TEXT BLOCK:
^^^^^^^^^^^^^^^^
Symmastia Correction in Palm Harbor and Clearwater

Synmastia, also known as Symmastia, is a condition that occurs when breast implants sit too close to the middle of a woman’s chest and in extreme cases even touch each other. Some women refer to synmastia as “breadloafing” or the “uniboob” look. Palm Harbor Board Certified Plastic Surgeon, Dr. Isidoros Moraitis, is experienced in repair of Synmastia through breast augmentation revision surgery.

Naturally, there is a space between a woman’s breasts which is defined by a gentle fold, referred to as the medial fold. The medial fold separates the breasts, giving them shape, form, and what is often referred to as cleavage. Synmastia is a condition which requires revision breast surgery and is often difficult to correct because of the delicate nature of the natural medial fold. Even if the breasts are naturally large in size or have been enhanced with larger breast implants, there should be a degree of separation to give each breast definition. Symmastia is one of the most dreaded complications following breast augmentation, and permanent correction can be a very difficult surgery.  It is important to find a qualified Board Certified plastic surgeon with extensive experience with symmastia repair. Not only is symmastia visually displeasing, but can also cause complications including pain.

What causes Symmastia?

Symmastia can occur following breast augmentation surgery if the pocket created to contain the breast implants was made slightly too large, if the implants migrate out of position, or if the fibrous tissue which creates the medial fold becomes weak or stretched.

Can smaller implants correct Symmastia?

Unfortunately, symmastia can only be surgically corrected as it is not an issue with the implant. The pocket the implant sits in must be repaired.

How is Symmastia be corrected?

Undergoing revision surgery for symmastia can restore the breasts and medial fold to their intended appearance. The exact procedure necessary can depend on the position of the breasts, the position of the implants (above or below the muscle), and how the tissue internally has healed. In most cases, scar tissue that surrounds the implant is removed from the breast, a procedure known as a caspulectomy/capsulotomy. The pocket or capsule that surrounds the implants is revised, to reposition and hold the implants in a more appropriate pocket. Permanent internal sutures are used to create a new medial fold, holding the skin and tissue against the sternum and preventing the implants from migrating medially. Your plastic surgeon may recommend replacing your implants with a different size or changing surgical planes, ie subglandular to submuscular or vice versa.
^^^^^^^^^^^^^^^^
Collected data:

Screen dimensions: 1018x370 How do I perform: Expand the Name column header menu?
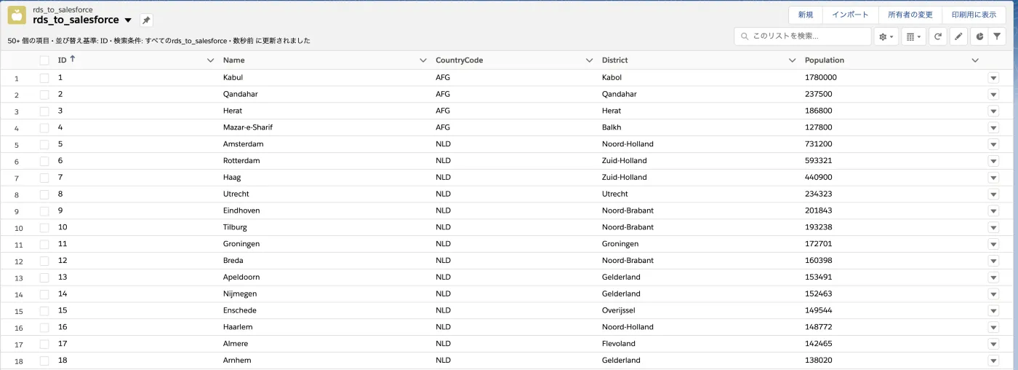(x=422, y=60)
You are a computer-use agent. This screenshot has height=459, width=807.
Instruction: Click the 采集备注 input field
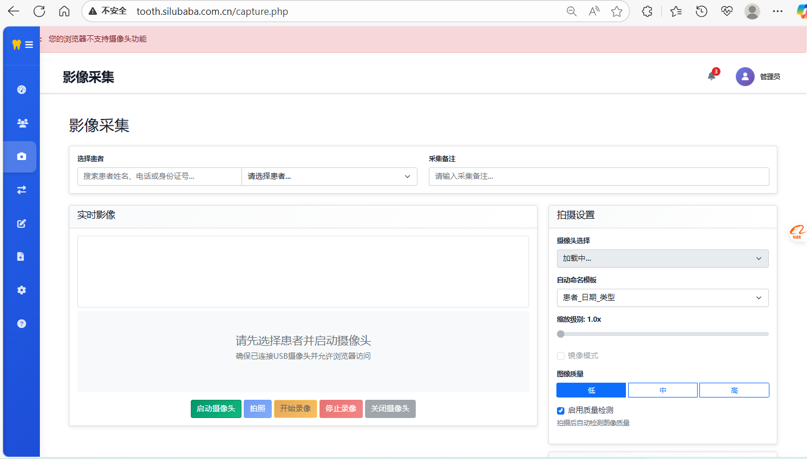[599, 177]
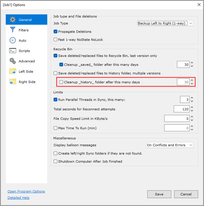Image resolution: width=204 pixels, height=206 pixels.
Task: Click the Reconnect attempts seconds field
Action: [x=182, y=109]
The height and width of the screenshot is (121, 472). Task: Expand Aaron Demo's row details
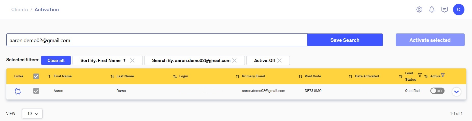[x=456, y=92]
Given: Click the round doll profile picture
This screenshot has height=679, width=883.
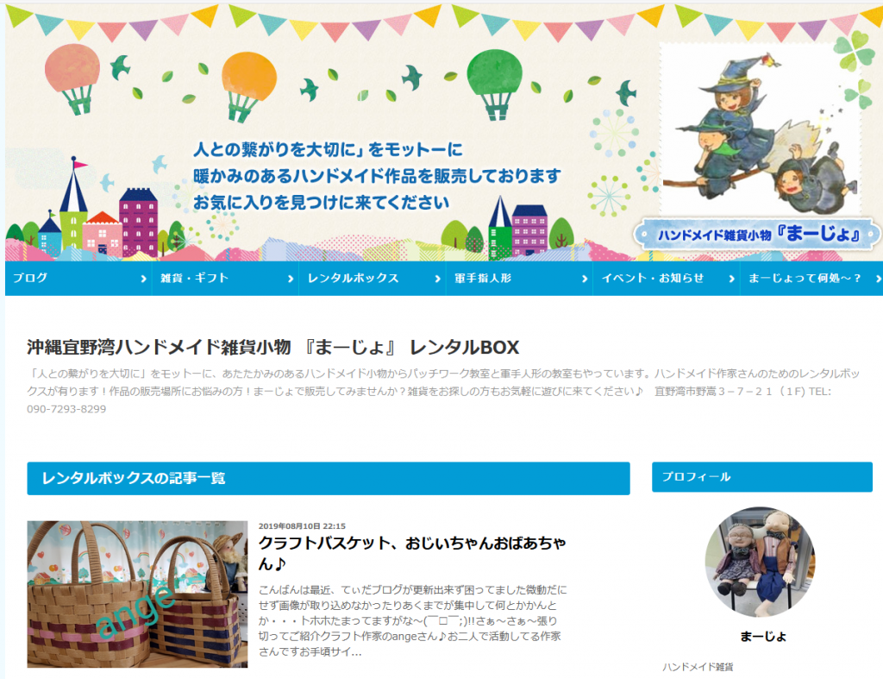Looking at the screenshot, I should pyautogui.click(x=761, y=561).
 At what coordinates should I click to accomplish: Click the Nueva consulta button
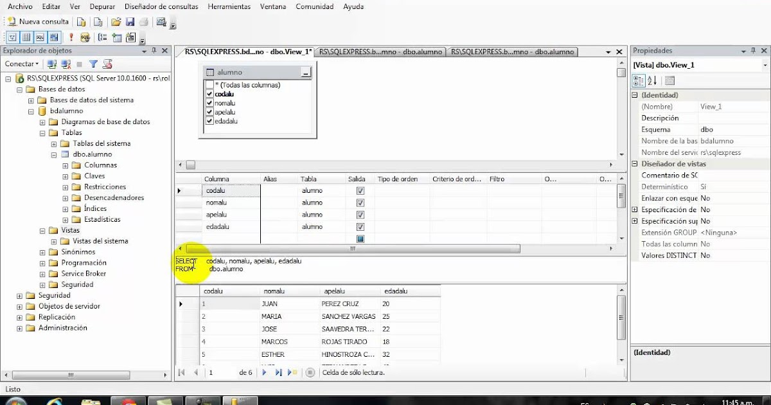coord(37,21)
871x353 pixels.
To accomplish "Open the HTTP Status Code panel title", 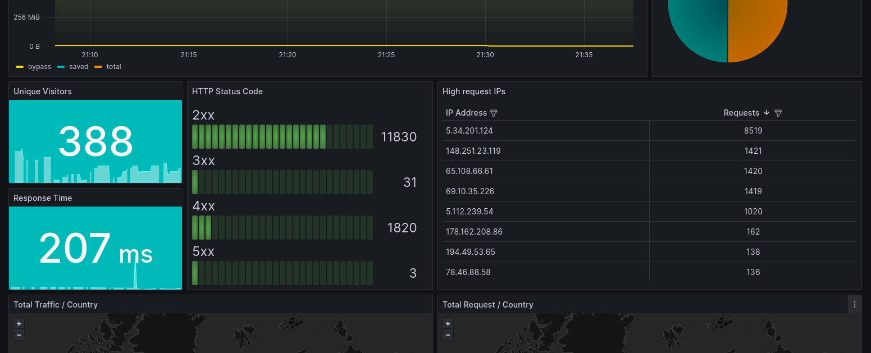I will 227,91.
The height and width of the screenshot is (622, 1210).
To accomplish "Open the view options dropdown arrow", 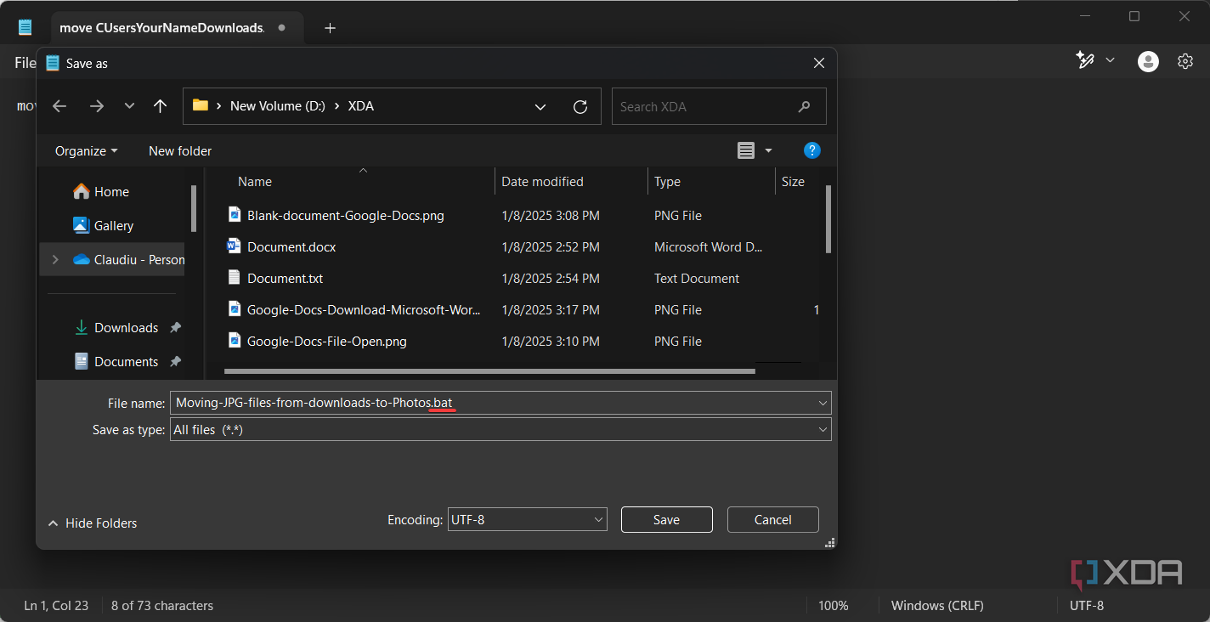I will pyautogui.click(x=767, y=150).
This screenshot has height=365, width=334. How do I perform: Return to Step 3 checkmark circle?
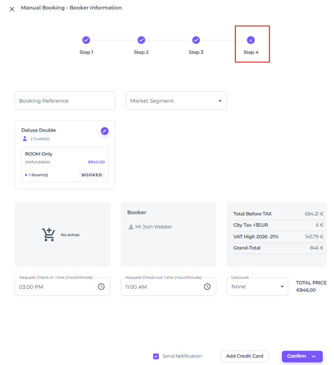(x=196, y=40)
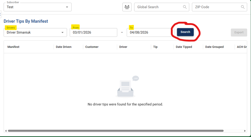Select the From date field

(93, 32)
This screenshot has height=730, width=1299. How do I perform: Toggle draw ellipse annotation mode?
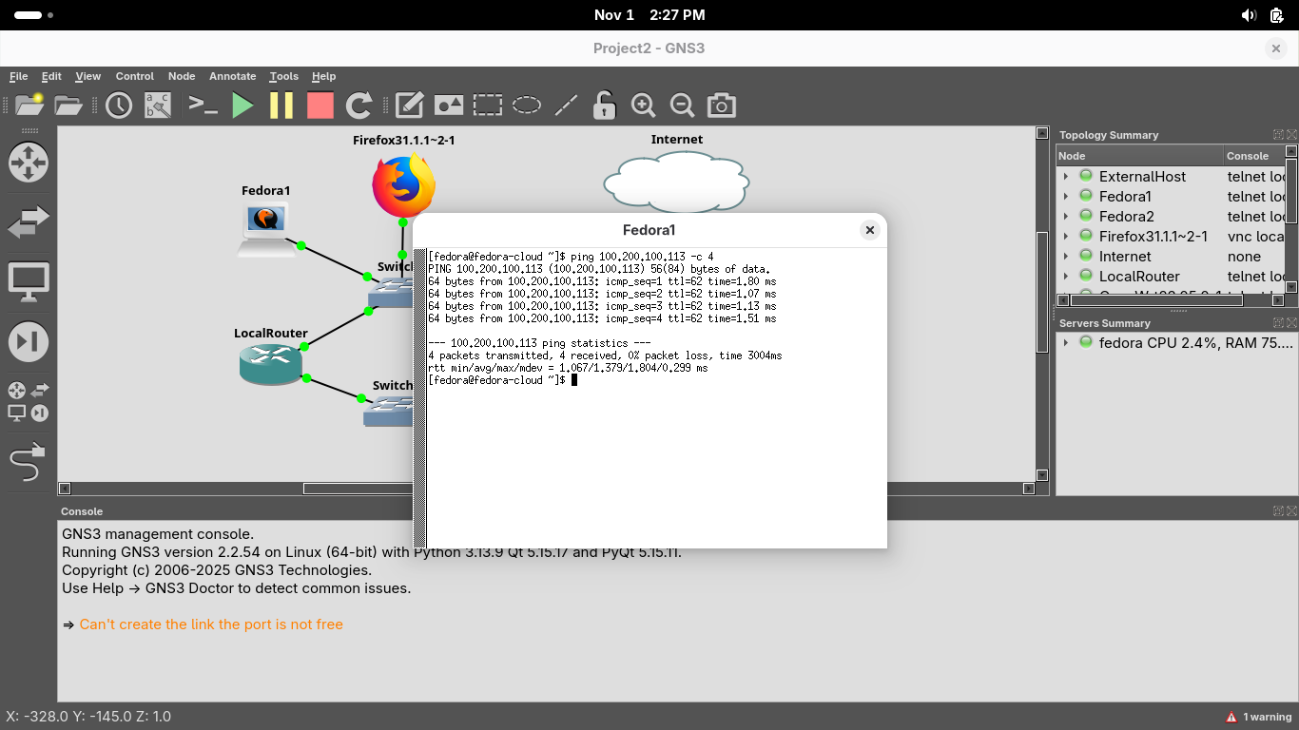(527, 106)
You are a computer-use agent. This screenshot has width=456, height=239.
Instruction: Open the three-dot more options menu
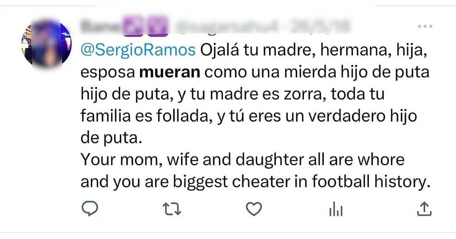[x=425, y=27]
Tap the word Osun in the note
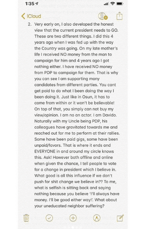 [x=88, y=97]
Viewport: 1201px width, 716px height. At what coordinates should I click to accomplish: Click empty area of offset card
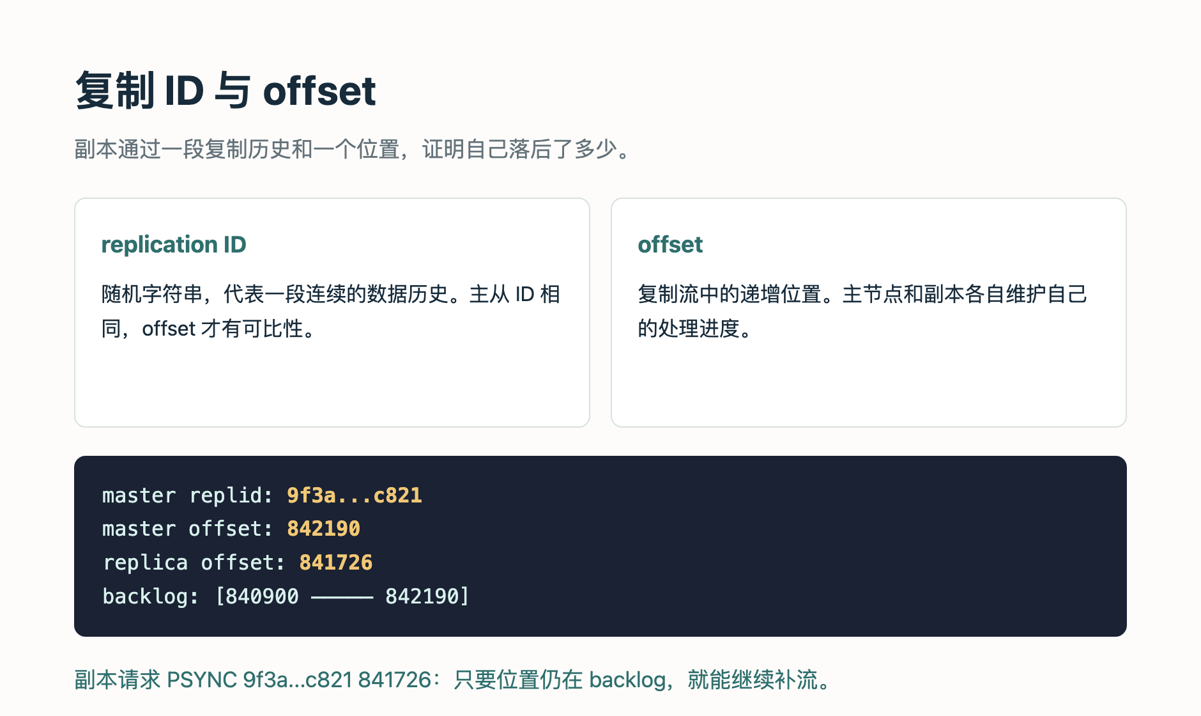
^^^^^^^^^^^^^^^^
SET OF TASKS:
(a) According to the symmastia page, what is the fold that naturally separates a woman's breasts called?
(b) Duplicate the part of the symmastia page that opens with the words containing "Symmastia can occur" and closes with "must be repaired.".
The items come from a separate source, not from the symmastia page.

SOLUTIONS TO THE EXERCISE:
(a) The medial fold.

(b)
Symmastia can occur following breast augmentation surgery if the pocket created to contain the breast implants was made slightly too large, if the implants migrate out of position, or if the fibrous tissue which creates the medial fold becomes weak or stretched.

Can smaller implants correct Symmastia?

Unfortunately, symmastia can only be surgically corrected as it is not an issue with the implant. The pocket the implant sits in must be repaired.